Molecularly imprinted polymers based enrichment and separation for trace analysis in capillary electrophoresis

Abstract

Capillary electrophoresis (CE) is well known for its high resolution, rapidity, low sample and reagent consumption, and ability to simply change separation modes, and has been widely used for separation and detection of various analytes important for many fields. One major limitation is the concentration limits of detection, which can be further worsened in complex samples with a significant matrix component. Molecularly imprinted polymers (MIPs) based solid-phase extraction (SPE) and stationary phases (SPs) enjoy great popularity in CE, owing to the recognition specificity, physical robustness, thermal stability, as well as low cost and easy preparation of MIPs. Therefore, herein, recent advances in MIPs-SPE and MIPs-SPs based enrichment and separation for trace analysis in CE are comprehensively reviewed. To the best of our knowledge, this work is the first review covering this topic centered on how MIPs improve CE performance, and provides meaningful advancement over the existing reviews. Three types of approaches to improving CE performance are discussed, including different CE modes, on/off-line molecularly imprinted SPE (MISPE) coupled with CE, and MIPs used as SPs in capillary.
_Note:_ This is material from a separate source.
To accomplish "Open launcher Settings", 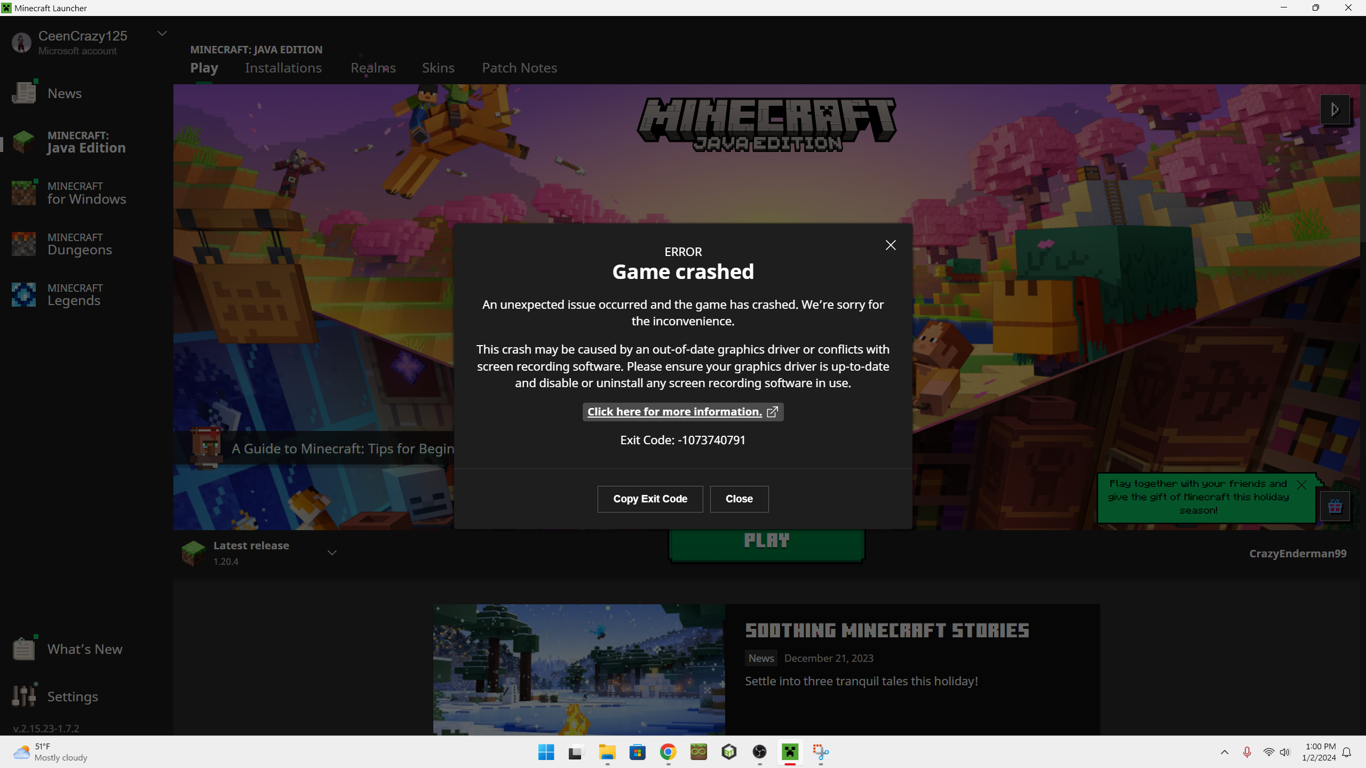I will coord(72,697).
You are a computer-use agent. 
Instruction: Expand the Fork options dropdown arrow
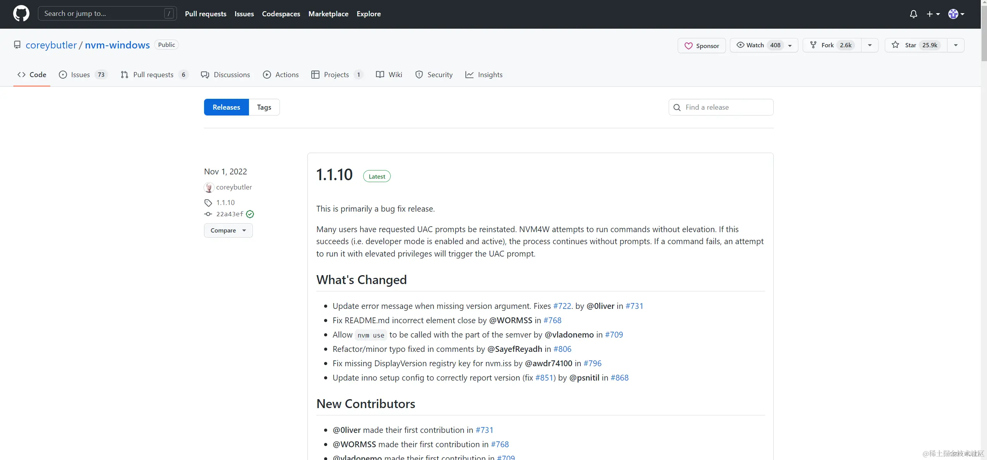[x=870, y=45]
Subsequently, typical applications of MISPE and MIPs-SPs for CE determination of a variety of analytes in the fields of food safety, biological medicine and environmental monitoring are summarized. Finally, the possible challenges and perspectives, such as elaborate preparation of MIPs, rational selection of CE modes, pressing development of portable CE devices, are proposed, for promoting CE's detection capability and expanding its real-world applications.

Keywords: Capillary electrophoresis (CE); Molecularly imprinted polymers (MIPs); On-line enrichment; Solid-phase extraction (SPE); Stationary phases (SPs).